Hanya saja, persoalannya adalah pada kemampuan untuk menggunakan hak itu secara
wajar, berdasarkan keinginan sendiri dan penggertiannya terhadap tujuan dan sasaran
hak pilihnya. Karena itulah diadakan pembatasan-pembatasan menurut kepatutan
yang layak untuk dianggap adanya kemampuan menggunakan hak pilih secara wajar
itu seperti pembatasan usia dan keadaan lainnya yang terkait dengan yang
bersangkutan.
Keadaan lainnya itu misalnya,
dicabutnya hak pilih oleh berdasarkan putusan pengadilan, profesi yang
mengharuskan netralitas absolut (seperti TNI dan Polri). Penyandang disabilitas
mental masuk kategori ini. Tapi berdasarkan putusan MK tersebut penyandang
disabilitas mental yang dimaksud adalah orang yang gangguan jiwa/ingatannya
bersifat permanen sehingga mempengaruhi kemampuannya menggunakan hak itu. Jadi tidak
semua penyandang disabilitas mental bisa dinyatakan seperti yang banyak disebut
di medsos sebagai “orang gila” yang tidak layak diberikan hak pilih.

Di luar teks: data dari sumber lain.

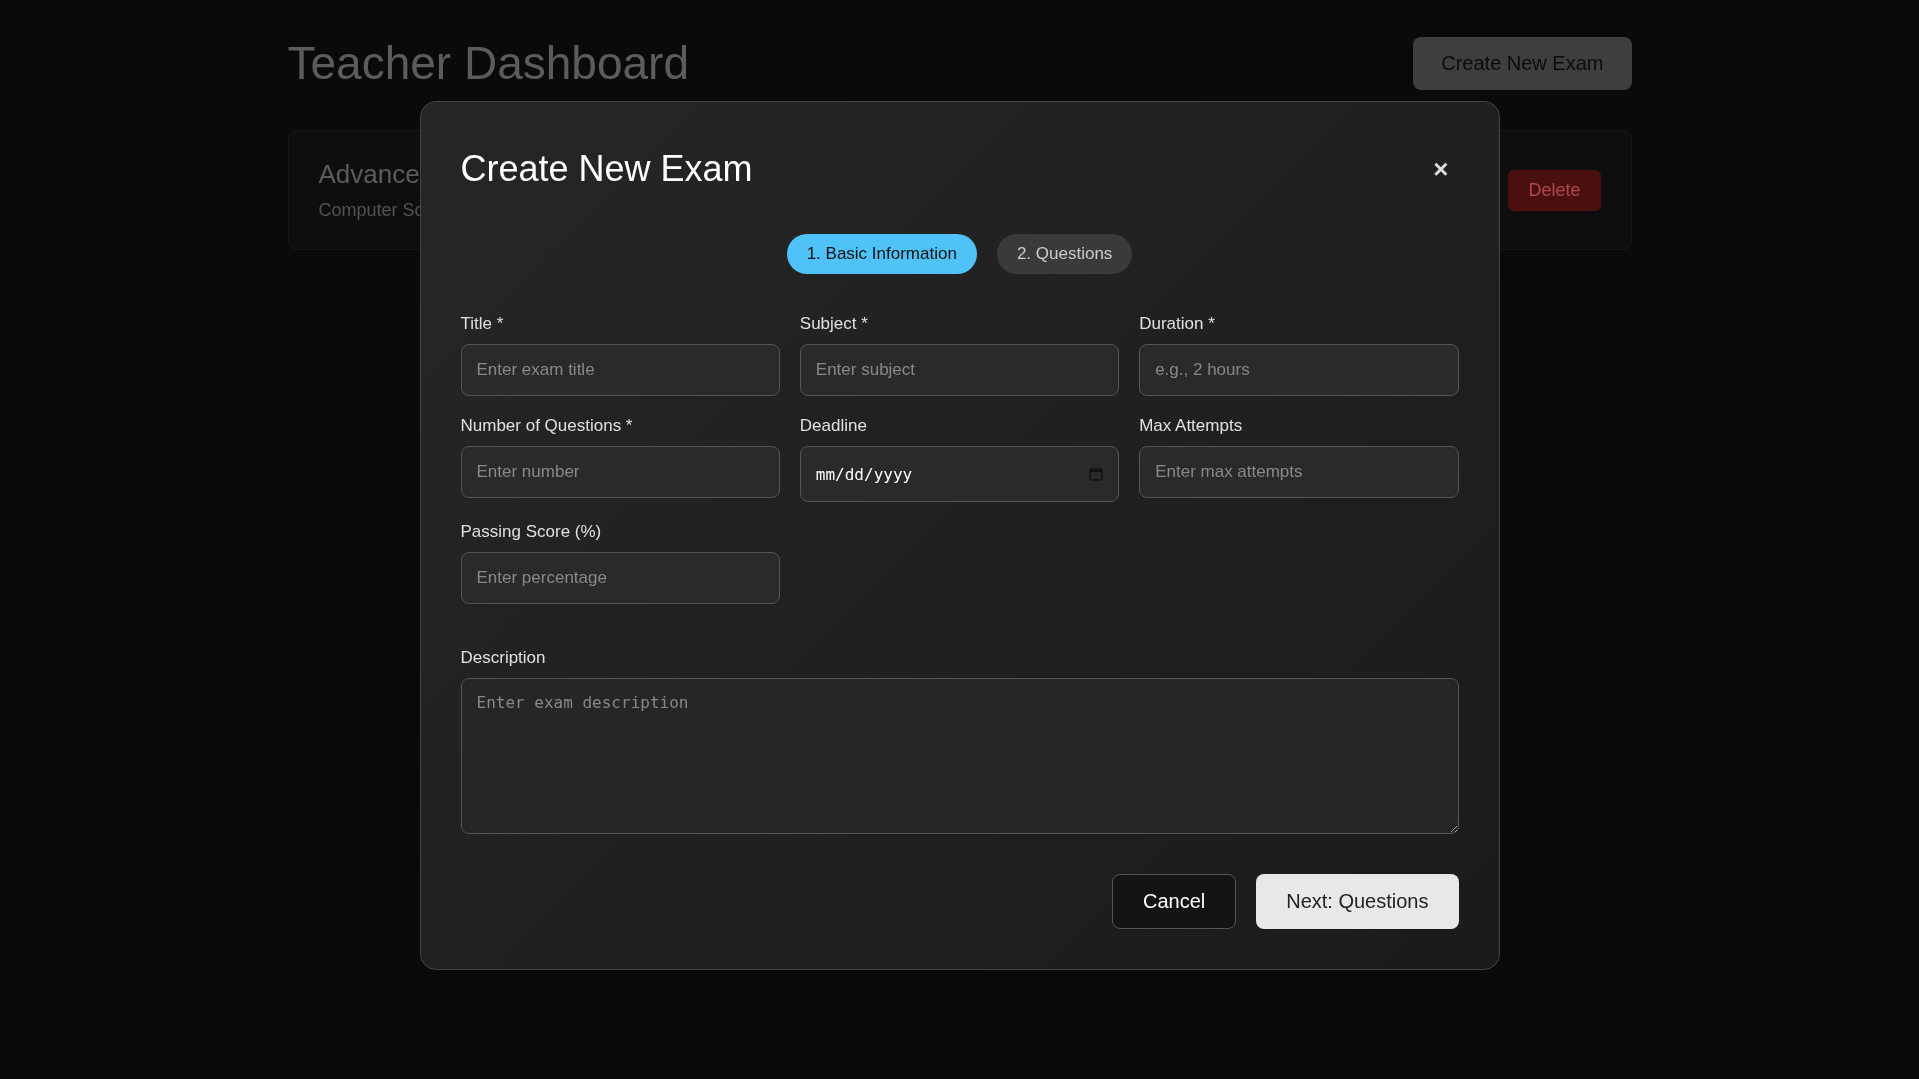 This screenshot has width=1919, height=1079. I want to click on input-field: e.g., 2 hours, so click(1299, 370).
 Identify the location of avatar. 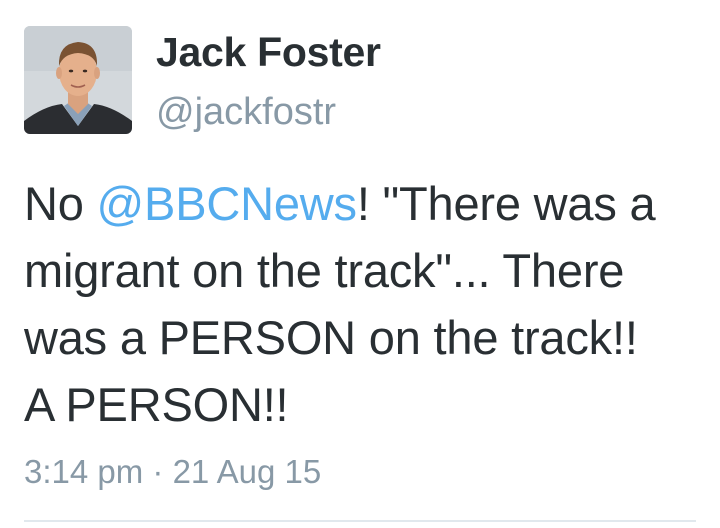
(78, 80).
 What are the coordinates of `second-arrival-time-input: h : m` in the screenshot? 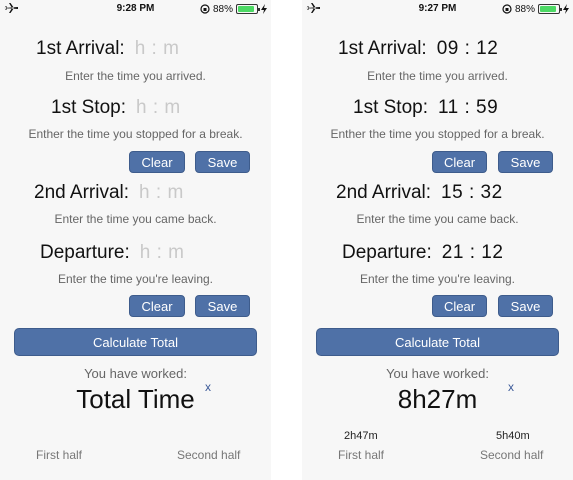 It's located at (162, 193).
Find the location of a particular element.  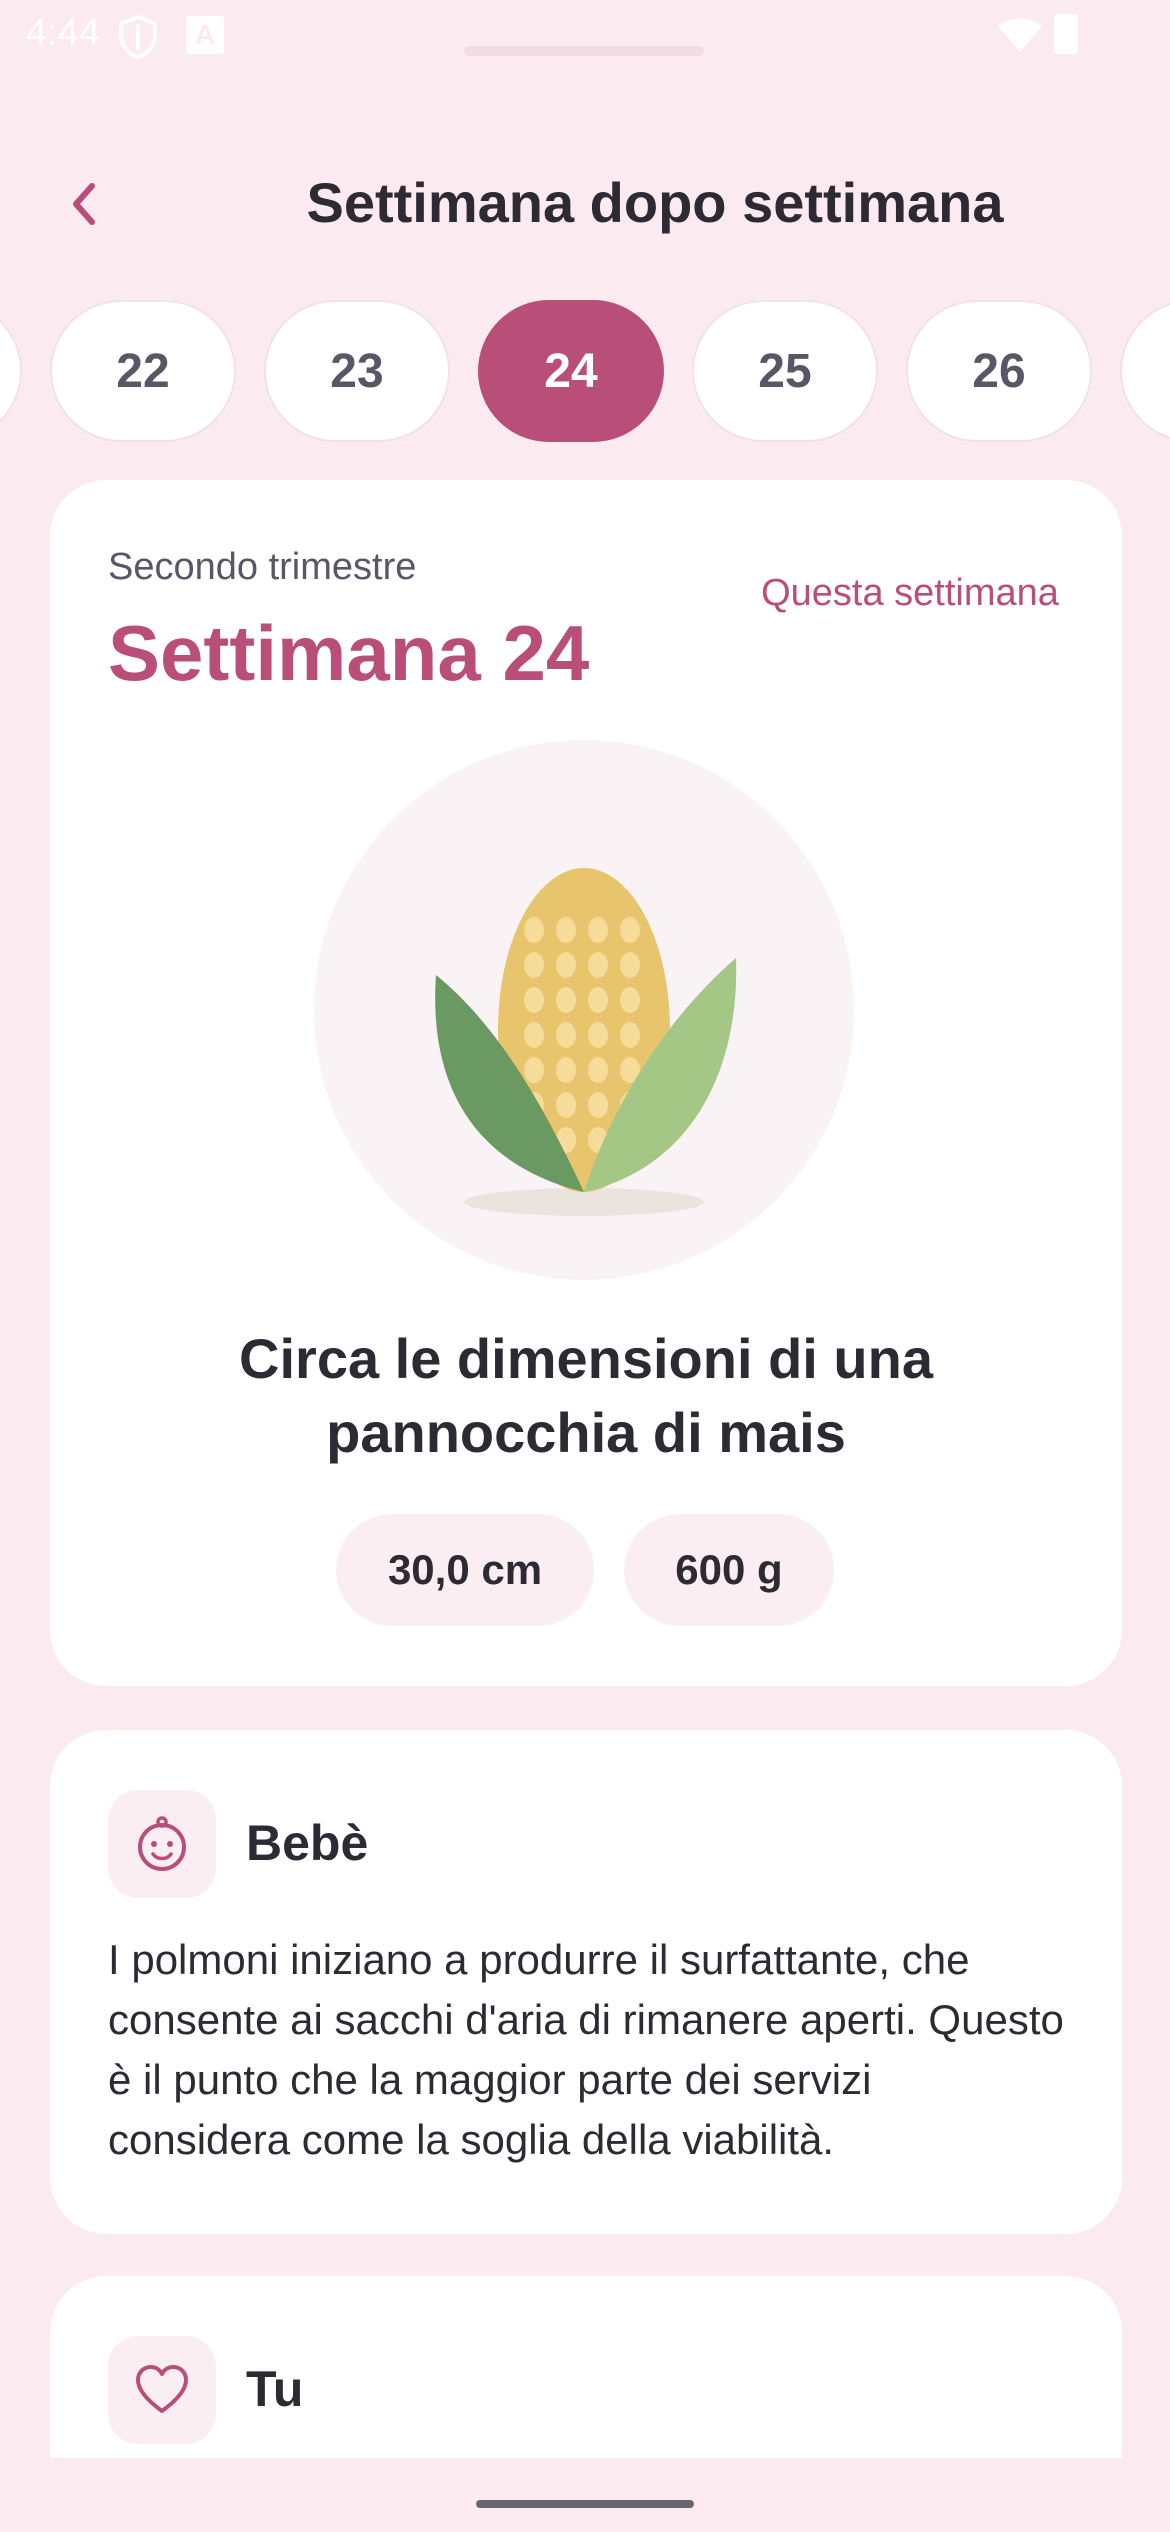

week-pill: 27 is located at coordinates (1145, 371).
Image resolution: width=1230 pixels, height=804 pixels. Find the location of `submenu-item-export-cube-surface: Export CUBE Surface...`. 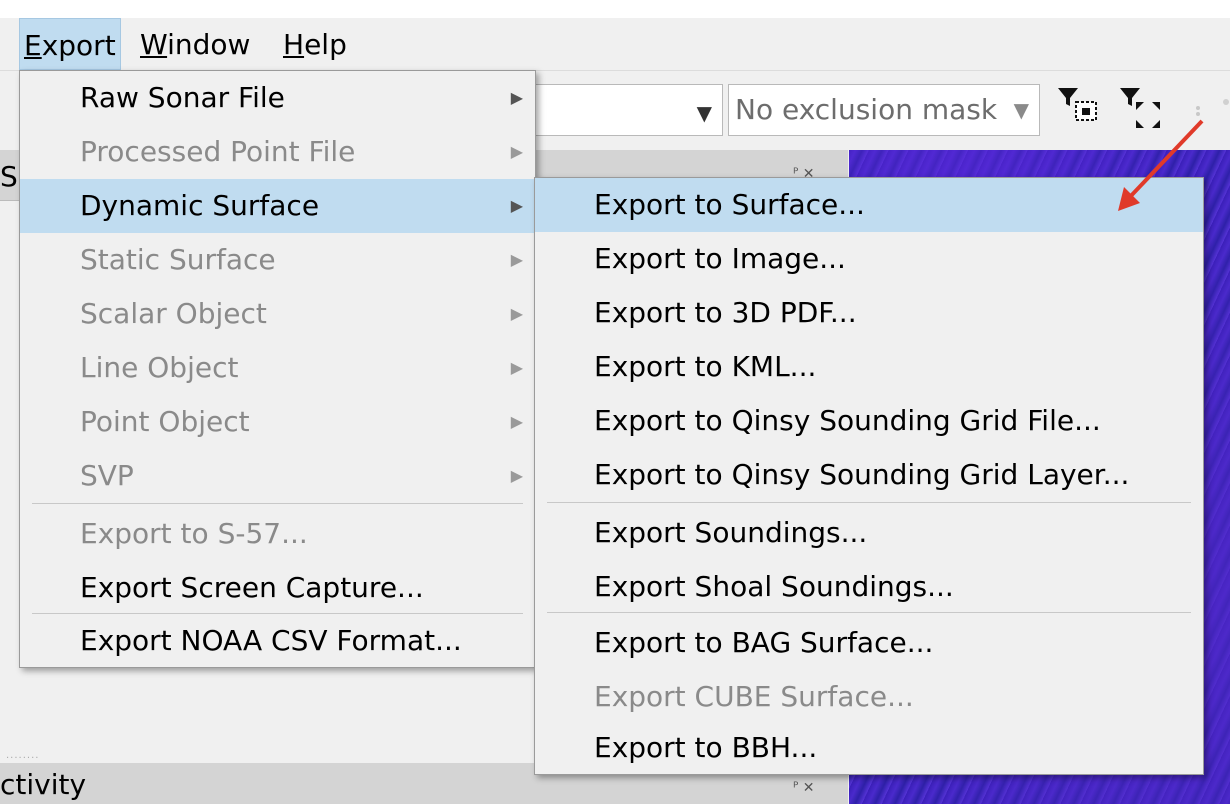

submenu-item-export-cube-surface: Export CUBE Surface... is located at coordinates (869, 697).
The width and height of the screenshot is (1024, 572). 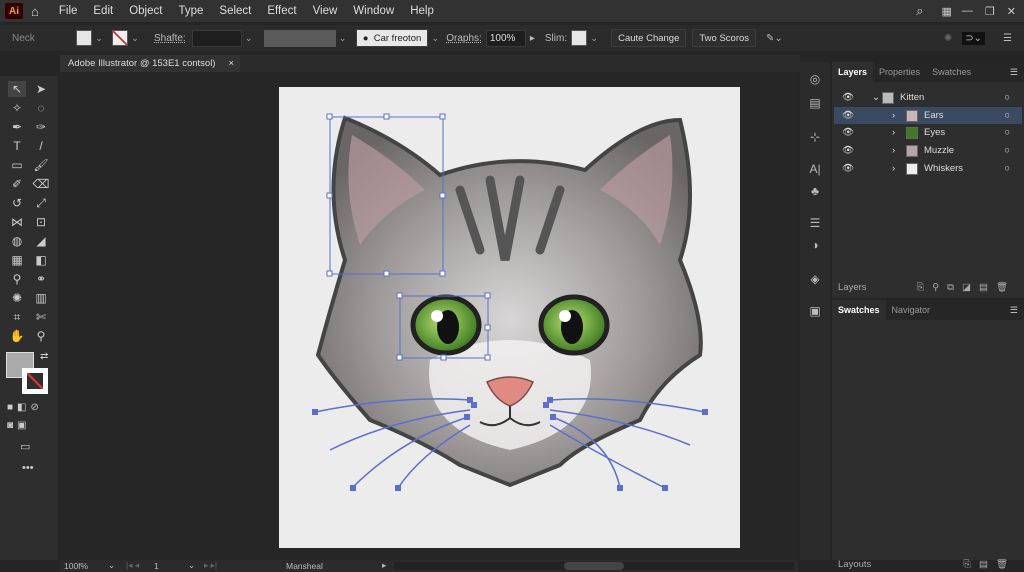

Oleh karena itu pula, memberikan hak
politik kepada penyandang disabilitas mental SEPANJANG GANGGUAN MENTAL ITU
TIDAK BERSIFAT PERMANEN bukanlah sekedar urusan politik atau mengkonsolidasi “orang
gila” untuk kemenangan politik. Tapi, mereka memang berhak untuk memilih,
siapapun yang akan dipilihnya dalam kontestasi politik itu.
Ketiga:
Memang akan merepotkan bagi petugas
penyelenggara pemilu pada prakteknya karena harus melakukan semacam uji
kemampuan memilih bagi penyandang disabilitas mental itu. Apalagi ketika
berhadapan dengan stigmatisasi-stigmatisasi kepada pemilih yang bersangkutan. Tapi,
kerepotan itu tidak boleh menghalangi warga negara menggunakan hak pilihnya
dalam pemilu. Justru, KPU dan Bawaslu harus membuat terobosan agar penyandang
disabilitas mental dapat menggunakan hak politik. Dengan alasan ini, langkah
KPU dan Bawaslu membuka akses bagi penyandang disabilitas mental ini seharusnya
diapresiasi, bukan diejek.
Itulah alasannya mengapa aku memulai
tulisannya dengan statement
bahwa tidak ada yang salah dengan hak politik yang diberikan kepada penyandang
disabilitas mental sepanjang sifat gangguan jiwa/ingatannya tidak permanen.
Bagiku,
yang miris pada isu ini bukan diakomodasinya hak politik bagi “orang gila” tapi
ramainya orang-orang yang mengaku normal kemudian menunjukan “kegilaannya” di
medsos dengan mencerca diakomodirnya hak politik penyandang disabilitas mental disana-sini
hanya karena dia, yang mencerca itu, memiliki ingatan berjangka pendek atau ketidaktahuan.